Cynics might question why the MP, whose 2004-08 expenses included claims for Mars bars, Pringles, Peperami, Snickers, Twiglets and Jaffa Cakes, would take such a keen interest in a food delivery service based an hour's drive from his constituency. But as he pointed out: "I know from chatting to constituents that they are certainly pretty popular in Essex, so I thought it made sense to visit."
Next week: Mark launches a fact-finding mission to the Whitehall McDonald's.
3. BORIS JOHNSON
Reportedly slumped in his chair at the Luxembourg summit after hearing that the UK's new backstop-beating ruse of allowing Northern Ireland to observe EU rules on food and livestock would not prevent the vast majority of customs checks on goods at the Irish border.
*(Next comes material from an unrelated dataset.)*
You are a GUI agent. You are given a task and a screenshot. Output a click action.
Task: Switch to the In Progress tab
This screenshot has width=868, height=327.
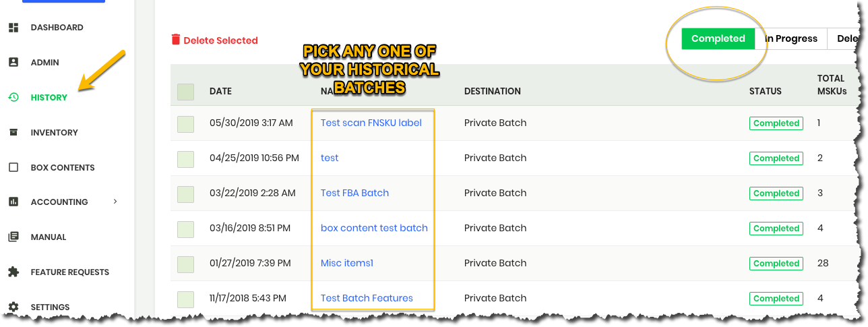coord(791,38)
"So you're telling me the plan doesn't solve the customs problem," he is said to have asked Brexit secretary Steve "The Hulk was a winner and was extremely popular" and chief negotiator David Frost, although it could just have been a guttural cry of "HULK NO UNDERSTAND COMPLEXITY OF SINGLE MARKET".
2. LIZ TRUSS
The international trade secretary's apology after the UK accidentally sold arms to Saudi Arabia followed on from the failure of her 'Brexit vouchers' scheme.
As revealed by BuzzFeed, Truss proposed a plan costing £30 million, in which small and medium-sized enterprises (SMEs) that export to the EU would be given a £1,500 voucher to pay for advice from lawyers and accountants ahead of our departure from the EU. The idea was quickly scrapped because of fears that, in the absence of checks, some businesspeople may have simply taken the money and split it with an accountant chum.
But another stumbling block may have been that as 8% of the UK's 5.7 million SMEs currently export to Europe, the actual cost would have been nearer £684 million!
1. NIGEL FARAGE
The nicotine-stained man-frog announced last Friday that he was boycotting the BBC after being "treated like a war criminal" on The Andrew Marr Show during the European parliament election campaign. "You'd have thought I was at Nuremberg for something awful I'd done," Farage moaned in an interview on TalkRadio.
It's an interesting sort of embargo given that two days earlier Nigel had appeared live on The Andrew Neil Show, which last time we checked was on BBC2. This defiant act of busting his own boycott was enlivened when a well-wisher popped up behind him wearing a T-shirt reading 'Keep The Immigrants, Deport The Racists'.
Farage has since devoted a chunk of his LBC radio show to questioning why the BBC gives so much airtime to Anna Soubry. Is she boycotting them too?